## Records supplied
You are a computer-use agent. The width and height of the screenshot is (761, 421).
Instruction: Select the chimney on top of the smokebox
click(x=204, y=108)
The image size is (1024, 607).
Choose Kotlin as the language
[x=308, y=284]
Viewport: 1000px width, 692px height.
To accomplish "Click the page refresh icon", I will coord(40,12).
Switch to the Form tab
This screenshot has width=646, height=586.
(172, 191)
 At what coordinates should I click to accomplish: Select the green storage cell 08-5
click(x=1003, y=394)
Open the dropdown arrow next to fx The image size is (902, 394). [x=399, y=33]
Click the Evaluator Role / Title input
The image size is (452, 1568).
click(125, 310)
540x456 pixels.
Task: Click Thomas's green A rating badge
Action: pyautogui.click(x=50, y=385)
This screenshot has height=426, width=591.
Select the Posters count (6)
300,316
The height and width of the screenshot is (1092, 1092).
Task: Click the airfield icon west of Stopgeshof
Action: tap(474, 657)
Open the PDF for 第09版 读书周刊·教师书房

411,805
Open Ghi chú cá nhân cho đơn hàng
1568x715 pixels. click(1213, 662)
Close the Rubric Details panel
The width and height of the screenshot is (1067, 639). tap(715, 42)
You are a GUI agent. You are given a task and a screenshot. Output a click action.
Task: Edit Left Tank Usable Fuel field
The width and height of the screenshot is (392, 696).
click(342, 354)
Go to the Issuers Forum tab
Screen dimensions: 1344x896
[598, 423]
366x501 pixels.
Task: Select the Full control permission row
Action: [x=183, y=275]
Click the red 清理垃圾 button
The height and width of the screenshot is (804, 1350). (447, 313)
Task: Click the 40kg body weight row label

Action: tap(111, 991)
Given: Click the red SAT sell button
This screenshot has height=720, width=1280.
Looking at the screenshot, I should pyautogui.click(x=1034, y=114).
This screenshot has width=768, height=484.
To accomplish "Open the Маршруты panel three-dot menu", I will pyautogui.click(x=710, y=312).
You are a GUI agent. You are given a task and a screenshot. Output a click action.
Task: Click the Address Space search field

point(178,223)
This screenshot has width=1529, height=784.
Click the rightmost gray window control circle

## What is needed
From the line holding "Given: Click the red SAT sell button" to the end of the listing, copy every line exactly, both ends included, and add nothing.

## Result of the task
Given: Click the red SAT sell button
This screenshot has height=720, width=1280.
Looking at the screenshot, I should pyautogui.click(x=1034, y=114).
This screenshot has width=768, height=484.
To accomplish "Open the Маршруты panel three-dot menu", I will pyautogui.click(x=710, y=312).
You are a GUI agent. You are given a task and a screenshot. Output a click action.
Task: Click the Address Space search field

point(178,223)
This screenshot has width=1529, height=784.
Click the rightmost gray window control circle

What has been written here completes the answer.